What needs to be done: Rewrite all of the records below, requests included, and scale every coordinate in the answers by 2.15, rounding each result to a whole number with halves rounded up. Leave the pictures out of your answer.

#### Data lines ####

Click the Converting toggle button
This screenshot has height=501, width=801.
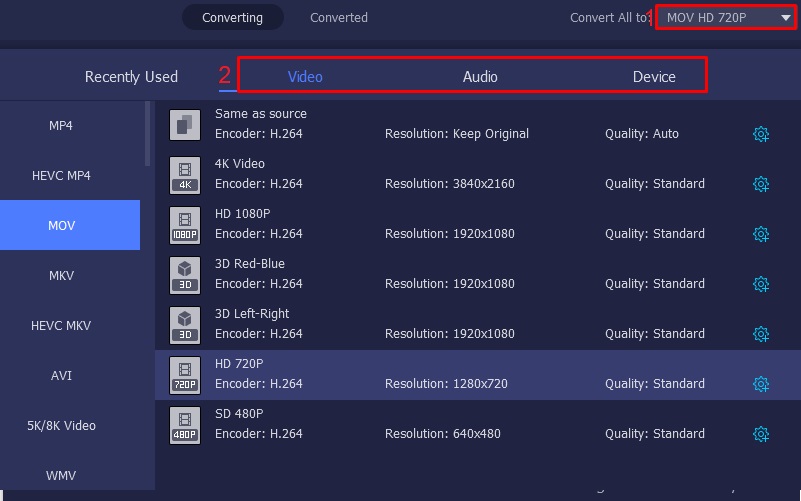coord(232,18)
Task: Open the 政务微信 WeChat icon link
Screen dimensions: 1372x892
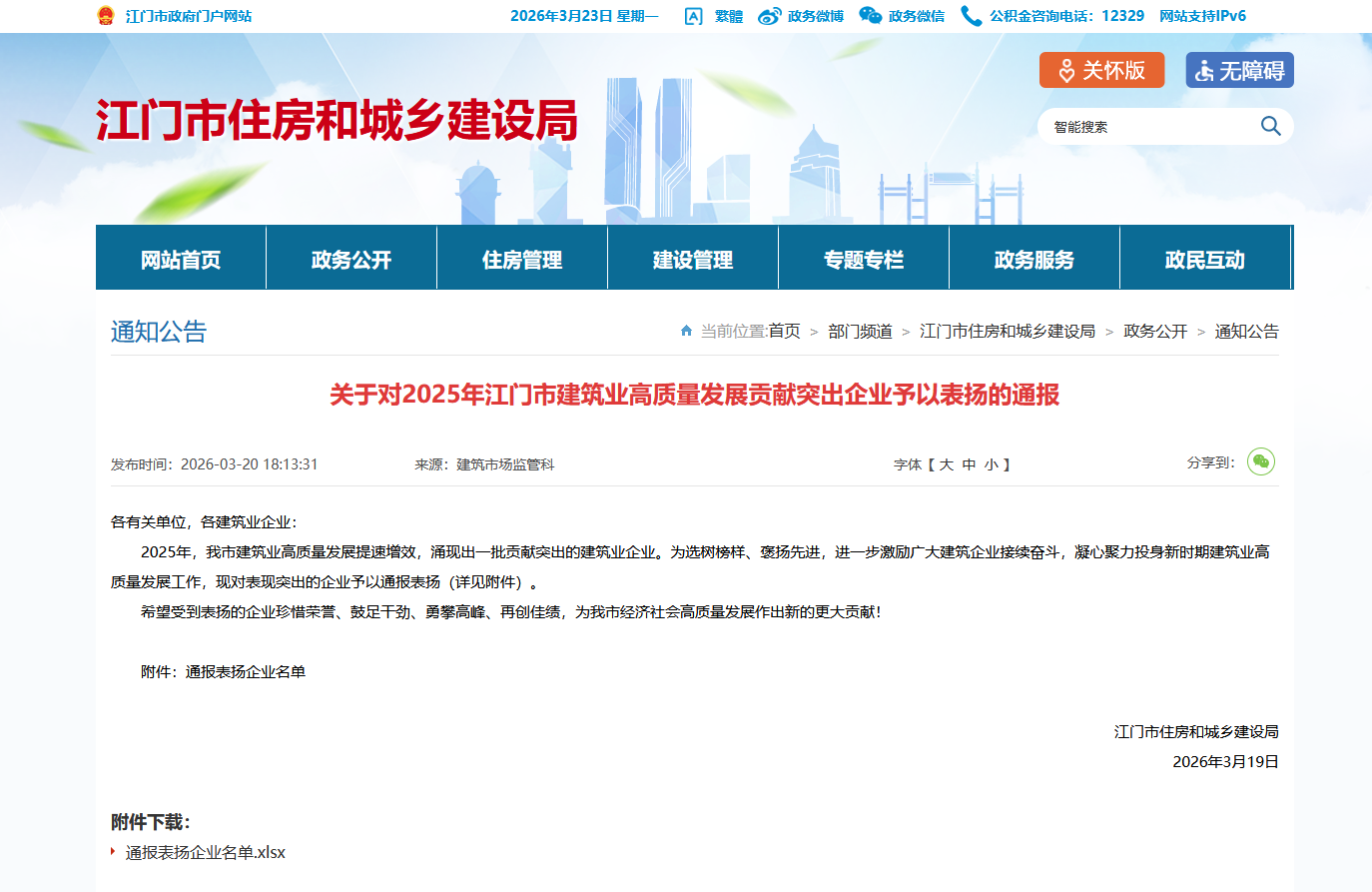Action: 871,16
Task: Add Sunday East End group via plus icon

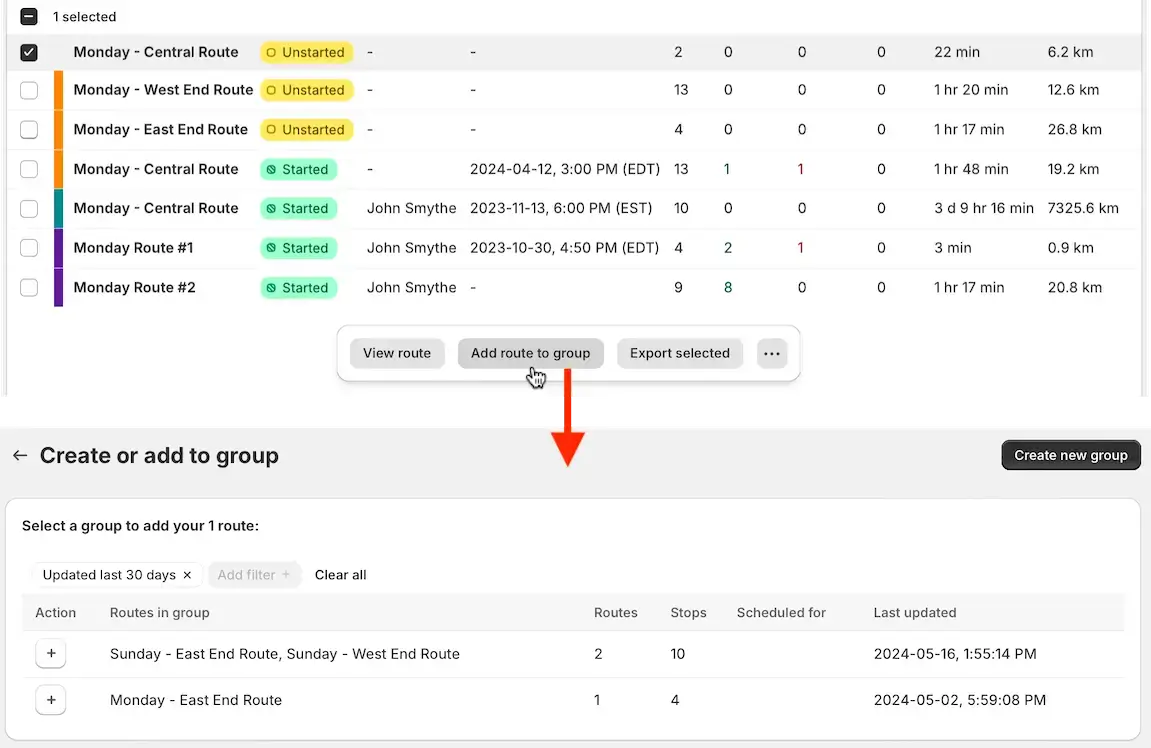Action: [51, 653]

####

Exercise output:
Click the Converting toggle button
This screenshot has height=501, width=801.
coord(499,39)
Task: Open the 政务微信 WeChat icon link
Screen dimensions: 1372x892
Action: 1873,34
Task: Add Sunday East End group via plus icon

Action: [110, 1404]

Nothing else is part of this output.